Study on Ultrasonically-Enhanced Deep Eutectic Solvents Leaching of Zinc from Zinc-Containing Metallurgical Dust Sludge
Round 1
Reviewer 1 Report
Manuscript ID: metals-1920484
Title: Study on Ultrasonically-Enhanced Deep eutectic solvents Leaching of Zinc from Zinc-Containing Metallurgical dust sludge
Authors: Niu Fusheng et al.
Line 30-35. Authors must add information about Zn production in China for 2021 year.
Line 53-59. Authors must add information about technical parameters of acid leaching – T, concentration, L/S, metals extraction degree.
Line 65. Add full chemical formulas of choline chloride and malonic acid in brackets.
Table 1. The sum of oxides is not 100 wt. %. Why? What is the LOI and carbon (C) content?
Section 2.1. What is the particle size distribution of Zn dust?
Section 2.2. Authors must describe in detail the ultrasonic device – the capacity and the geometric shape of the sonotrode. It is better to present a scheme with geometric dimensions of the sonotrode. This is an important point, since the leaching rate depends on the shape of sonotrode.
Figure 7 and 9. Authors must add the errors bars to each column.
Table 2 and Figures 10-11 are a print screen of Word file! This is terrible! Authors need to insert the table into the file separately.

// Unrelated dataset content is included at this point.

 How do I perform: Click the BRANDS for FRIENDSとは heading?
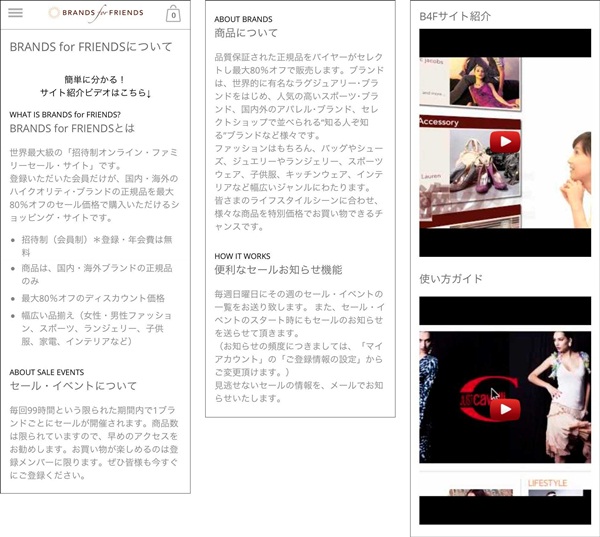[x=72, y=128]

Figure 10. A very common mistake was made in the calculations. In figure 6 there is point 0, and in figure 10 the curves do not pass-through point 0, it simply is not there. This is a mistake; you need to redo the calculation. Authors can read more information here: Chemical Reaction Engineering. https://the-seventh-dimension.com/images/textlev/LEVENSPIEL%20Chemical%20reaction%20engineering-ch1-ch2.pdf
Figure 11. Authors must sign all peaks on XRD patterns.
· 1) Authors must add information about chemical composition (wt. %) of residue after conventional and ultrasound effect.

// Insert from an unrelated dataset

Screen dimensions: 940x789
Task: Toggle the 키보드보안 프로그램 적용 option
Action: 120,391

· 2) What is the liquor chemical composition (g/L) after leaching?
· 3) How was changed the particle size distribution after leaching by conventional and ultrasound effect?
Before the conclusions, the authors should add a discussion with links about further processing of the resulting solutions.
Technical errors:
The references style and the references list is not corresponding to Metals. Authors must improve it in all article text.
Table 1. Change Al203 to Al2O3.
Line 171, 175. Use subscripts in chemical formulas.
Figure 11. XRD pattern of leaching residue and raw material must be Figure 12.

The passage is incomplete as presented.